Exercise goal: Reproduce every record precisely, leaving no line out.

Stored data:
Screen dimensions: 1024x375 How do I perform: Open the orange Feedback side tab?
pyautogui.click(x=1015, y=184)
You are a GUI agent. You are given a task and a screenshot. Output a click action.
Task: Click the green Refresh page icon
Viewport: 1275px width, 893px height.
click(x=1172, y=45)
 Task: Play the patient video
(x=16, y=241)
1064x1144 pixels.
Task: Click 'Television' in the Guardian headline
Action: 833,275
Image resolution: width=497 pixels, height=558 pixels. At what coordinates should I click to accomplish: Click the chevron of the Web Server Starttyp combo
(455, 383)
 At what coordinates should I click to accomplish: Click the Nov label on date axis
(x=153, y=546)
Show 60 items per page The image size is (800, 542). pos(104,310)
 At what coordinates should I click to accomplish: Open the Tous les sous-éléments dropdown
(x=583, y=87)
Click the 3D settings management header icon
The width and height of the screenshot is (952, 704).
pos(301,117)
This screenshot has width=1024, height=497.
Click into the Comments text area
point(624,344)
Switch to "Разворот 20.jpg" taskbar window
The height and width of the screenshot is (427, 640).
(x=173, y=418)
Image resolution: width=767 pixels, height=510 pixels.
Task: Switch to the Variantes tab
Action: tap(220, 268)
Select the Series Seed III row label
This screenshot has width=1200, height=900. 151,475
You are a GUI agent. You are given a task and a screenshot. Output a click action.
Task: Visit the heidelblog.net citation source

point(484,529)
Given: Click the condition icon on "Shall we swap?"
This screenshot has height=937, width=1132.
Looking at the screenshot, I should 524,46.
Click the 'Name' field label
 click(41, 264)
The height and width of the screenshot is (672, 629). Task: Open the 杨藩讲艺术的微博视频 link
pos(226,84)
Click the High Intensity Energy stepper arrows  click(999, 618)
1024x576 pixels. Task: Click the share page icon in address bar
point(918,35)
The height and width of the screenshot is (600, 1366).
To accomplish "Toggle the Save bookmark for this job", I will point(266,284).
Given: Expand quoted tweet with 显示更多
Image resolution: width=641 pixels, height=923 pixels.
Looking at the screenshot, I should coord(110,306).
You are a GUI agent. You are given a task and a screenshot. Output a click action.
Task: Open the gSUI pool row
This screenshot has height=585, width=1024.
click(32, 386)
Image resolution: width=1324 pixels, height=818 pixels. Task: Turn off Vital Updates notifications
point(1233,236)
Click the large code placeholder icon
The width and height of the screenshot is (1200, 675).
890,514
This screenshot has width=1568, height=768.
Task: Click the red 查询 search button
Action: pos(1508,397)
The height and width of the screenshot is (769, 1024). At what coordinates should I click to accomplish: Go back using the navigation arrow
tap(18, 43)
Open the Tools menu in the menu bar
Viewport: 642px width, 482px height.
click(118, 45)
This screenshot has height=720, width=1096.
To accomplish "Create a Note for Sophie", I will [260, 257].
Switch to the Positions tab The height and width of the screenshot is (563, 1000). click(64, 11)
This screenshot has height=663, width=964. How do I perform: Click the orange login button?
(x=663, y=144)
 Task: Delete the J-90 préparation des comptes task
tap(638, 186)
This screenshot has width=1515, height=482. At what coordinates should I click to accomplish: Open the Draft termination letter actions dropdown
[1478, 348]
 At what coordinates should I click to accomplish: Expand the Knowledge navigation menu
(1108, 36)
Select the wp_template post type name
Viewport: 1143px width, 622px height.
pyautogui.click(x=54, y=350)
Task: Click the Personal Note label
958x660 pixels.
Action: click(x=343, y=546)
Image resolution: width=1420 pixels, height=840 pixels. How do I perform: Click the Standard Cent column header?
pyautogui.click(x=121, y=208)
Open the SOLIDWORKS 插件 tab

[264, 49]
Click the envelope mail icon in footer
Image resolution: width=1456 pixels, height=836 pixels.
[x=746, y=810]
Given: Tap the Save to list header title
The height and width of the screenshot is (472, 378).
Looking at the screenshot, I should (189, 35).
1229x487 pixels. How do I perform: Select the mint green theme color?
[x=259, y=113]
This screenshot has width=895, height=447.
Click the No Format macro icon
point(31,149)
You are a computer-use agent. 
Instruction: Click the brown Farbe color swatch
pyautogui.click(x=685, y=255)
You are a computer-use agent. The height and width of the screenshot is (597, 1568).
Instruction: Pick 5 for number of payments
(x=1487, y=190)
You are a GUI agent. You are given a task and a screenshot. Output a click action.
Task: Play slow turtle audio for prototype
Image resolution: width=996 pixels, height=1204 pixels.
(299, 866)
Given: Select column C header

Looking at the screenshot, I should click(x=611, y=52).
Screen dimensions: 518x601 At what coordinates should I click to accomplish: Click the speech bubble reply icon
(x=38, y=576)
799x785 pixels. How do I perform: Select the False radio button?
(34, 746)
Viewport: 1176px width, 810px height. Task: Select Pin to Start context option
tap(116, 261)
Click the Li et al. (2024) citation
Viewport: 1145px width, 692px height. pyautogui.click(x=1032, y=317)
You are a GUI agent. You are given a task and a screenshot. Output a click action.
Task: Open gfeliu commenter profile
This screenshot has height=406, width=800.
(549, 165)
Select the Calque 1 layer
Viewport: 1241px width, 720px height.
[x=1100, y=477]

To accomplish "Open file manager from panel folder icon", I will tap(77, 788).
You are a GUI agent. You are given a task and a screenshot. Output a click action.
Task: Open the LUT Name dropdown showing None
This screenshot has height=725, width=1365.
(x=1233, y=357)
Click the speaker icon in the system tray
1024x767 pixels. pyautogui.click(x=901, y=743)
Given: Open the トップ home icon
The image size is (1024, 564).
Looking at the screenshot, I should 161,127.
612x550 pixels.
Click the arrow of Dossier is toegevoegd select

Response:
Screen dimensions: 1024x375 How do I perform: Open the orange Feedback side tab?
pyautogui.click(x=1015, y=184)
You are a GUI agent. You are given a task and a screenshot. Output a click action.
Task: Click the green Refresh page icon
Viewport: 1275px width, 893px height.
click(x=1172, y=45)
 Task: Play the patient video
(x=16, y=241)
1064x1144 pixels.
Task: Click 'Television' in the Guardian headline
Action: 833,275
Image resolution: width=497 pixels, height=558 pixels. At what coordinates should I click to accomplish: Click the chevron of the Web Server Starttyp combo
(455, 383)
 At what coordinates should I click to accomplish: Click the Nov label on date axis
(x=153, y=546)
Show 60 items per page The image size is (800, 542). pos(104,310)
 At what coordinates should I click to accomplish: Open the Tous les sous-éléments dropdown
(x=583, y=87)
Click the 3D settings management header icon
The width and height of the screenshot is (952, 704).
pos(301,117)
This screenshot has width=1024, height=497.
Click into the Comments text area
point(624,344)
Switch to "Разворот 20.jpg" taskbar window
The height and width of the screenshot is (427, 640).
(x=173, y=418)
Image resolution: width=767 pixels, height=510 pixels.
Task: Switch to the Variantes tab
Action: tap(220, 268)
Select the Series Seed III row label
This screenshot has width=1200, height=900. 151,475
You are a GUI agent. You are given a task and a screenshot. Output a click action.
Task: Visit the heidelblog.net citation source

point(484,529)
Given: Click the condition icon on "Shall we swap?"
This screenshot has height=937, width=1132.
Looking at the screenshot, I should 524,46.
Click the 'Name' field label
 click(41, 264)
The height and width of the screenshot is (672, 629). Task: Open the 杨藩讲艺术的微博视频 link
pos(226,84)
Click the High Intensity Energy stepper arrows  click(999, 618)
1024x576 pixels. Task: Click the share page icon in address bar
point(918,35)
The height and width of the screenshot is (600, 1366).
To accomplish "Toggle the Save bookmark for this job", I will point(266,284).
Given: Expand quoted tweet with 显示更多
Image resolution: width=641 pixels, height=923 pixels.
Looking at the screenshot, I should coord(110,306).
You are a GUI agent. You are given a task and a screenshot. Output a click action.
Task: Open the gSUI pool row
This screenshot has height=585, width=1024.
click(32, 386)
Image resolution: width=1324 pixels, height=818 pixels. Task: Turn off Vital Updates notifications
point(1233,236)
Click the large code placeholder icon
The width and height of the screenshot is (1200, 675).
890,514
This screenshot has width=1568, height=768.
Task: Click the red 查询 search button
Action: pos(1508,397)
The height and width of the screenshot is (769, 1024). At what coordinates should I click to accomplish: Go back using the navigation arrow
tap(18, 43)
Open the Tools menu in the menu bar
Viewport: 642px width, 482px height.
click(118, 45)
This screenshot has height=720, width=1096.
To accomplish "Create a Note for Sophie", I will [260, 257].
Switch to the Positions tab The height and width of the screenshot is (563, 1000). click(64, 11)
This screenshot has height=663, width=964. How do I perform: Click the orange login button?
(x=663, y=144)
 Task: Delete the J-90 préparation des comptes task
tap(638, 186)
This screenshot has width=1515, height=482. At what coordinates should I click to accomplish: Open the Draft termination letter actions dropdown
[1478, 348]
 At what coordinates should I click to accomplish: Expand the Knowledge navigation menu
(1108, 36)
Select the wp_template post type name
Viewport: 1143px width, 622px height.
pyautogui.click(x=54, y=350)
Task: Click the Personal Note label
958x660 pixels.
Action: click(x=343, y=546)
Image resolution: width=1420 pixels, height=840 pixels. How do I perform: Click the Standard Cent column header?
pyautogui.click(x=121, y=208)
Open the SOLIDWORKS 插件 tab

[264, 49]
Click the envelope mail icon in footer
Image resolution: width=1456 pixels, height=836 pixels.
[x=746, y=810]
Given: Tap the Save to list header title
The height and width of the screenshot is (472, 378).
Looking at the screenshot, I should (189, 35).
1229x487 pixels. How do I perform: Select the mint green theme color?
[x=259, y=113]
This screenshot has width=895, height=447.
Click the No Format macro icon
point(31,149)
You are a computer-use agent. 
Instruction: Click the brown Farbe color swatch
pyautogui.click(x=685, y=255)
You are a computer-use agent. The height and width of the screenshot is (597, 1568).
Instruction: Pick 5 for number of payments
(x=1487, y=190)
You are a GUI agent. You are given a task and a screenshot. Output a click action.
Task: Play slow turtle audio for prototype
Image resolution: width=996 pixels, height=1204 pixels.
(299, 866)
Given: Select column C header

Looking at the screenshot, I should click(x=611, y=52).
Screen dimensions: 518x601 At what coordinates should I click to accomplish: Click the speech bubble reply icon
(x=38, y=576)
799x785 pixels. How do I perform: Select the False radio button?
(34, 746)
Viewport: 1176px width, 810px height. Task: Select Pin to Start context option
tap(116, 261)
Click the Li et al. (2024) citation
Viewport: 1145px width, 692px height. pyautogui.click(x=1032, y=317)
You are a GUI agent. You are given a task and a screenshot. Output a click action.
Task: Open gfeliu commenter profile
This screenshot has height=406, width=800.
(549, 165)
Select the Calque 1 layer
Viewport: 1241px width, 720px height.
[x=1100, y=477]

To accomplish "Open file manager from panel folder icon", I will tap(77, 788).
You are a GUI agent. You are given a task and a screenshot. Output a click action.
Task: Open the LUT Name dropdown showing None
This screenshot has height=725, width=1365.
(x=1233, y=357)
Click the speaker icon in the system tray
1024x767 pixels. pyautogui.click(x=901, y=743)
Given: Open the トップ home icon
The image size is (1024, 564).
Looking at the screenshot, I should 161,127.
612x550 pixels.
Click the arrow of Dossier is toegevoegd select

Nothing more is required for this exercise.